I feel like I've stayed really strong in the face of all this for so long, but now my mental health is starting to crumble.

OP posts:
candycane222 · 20/07/2024 10:34

I know your children probably don't want to miss the end of term, but I wonder if it wouldn't be best all round if you all stayed at your Mum's now? I would have thought SS or someone could back your request?

I realise you/ your mum might not have any childcare if you need to work (can you wfh?) but it is starting to sound so difficult for you and you have had to work so hard for so long to get to where you are. Hopefully someone with more direct experience can make some realistic suggestions for you. Your husband is such an utter bastard but over the long game you are winning 💪💪

Cryingatthegym · 20/07/2024 15:37

candycane222 · 20/07/2024 10:34

I know your children probably don't want to miss the end of term, but I wonder if it wouldn't be best all round if you all stayed at your Mum's now? I would have thought SS or someone could back your request?

I realise you/ your mum might not have any childcare if you need to work (can you wfh?) but it is starting to sound so difficult for you and you have had to work so hard for so long to get to where you are. Hopefully someone with more direct experience can make some realistic suggestions for you. Your husband is such an utter bastard but over the long game you are winning 💪💪

My mum doesn't have enough space for us all, sadly. I'm really hoping that he'll keep to his word and leave at the end of the month.

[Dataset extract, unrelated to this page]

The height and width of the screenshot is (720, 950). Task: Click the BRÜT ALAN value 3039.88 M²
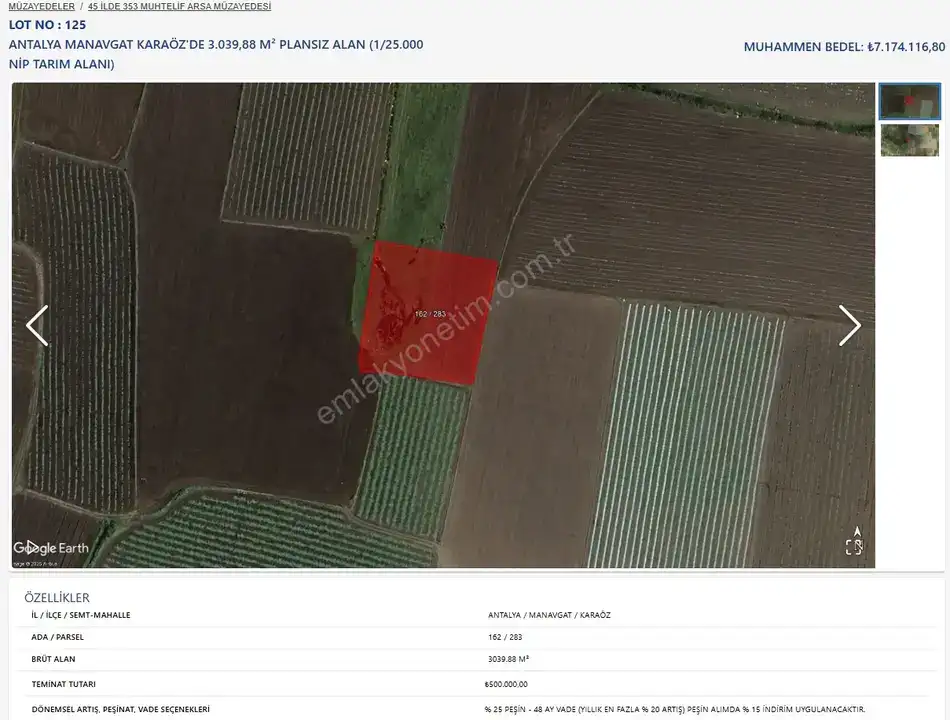pyautogui.click(x=508, y=659)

He sent me a message today, saying that even though I 'wouldn't understand the need for an apology', he needed to say sorry for his most recent 'outburst', going on to blame me for it, saying that I 'trigger' him and he 'needs to get away' from me.

My blood is boiling at the injustice of this narrative he's spinning where he's the victim and I'm the abuser that he needs to get away from, but hopefully it means he will actually go I suppose.

OP posts:
candycane222 · 20/07/2024 15:53

He may be hoping you'll grovel and apologise and beg him to forgive you (to keep you even further under his thumb) - though I could of course be way off the mark here. Anyway, it's not exactly working is it? Keep strong, he is actually helping you get away by being so absurd, hopefully.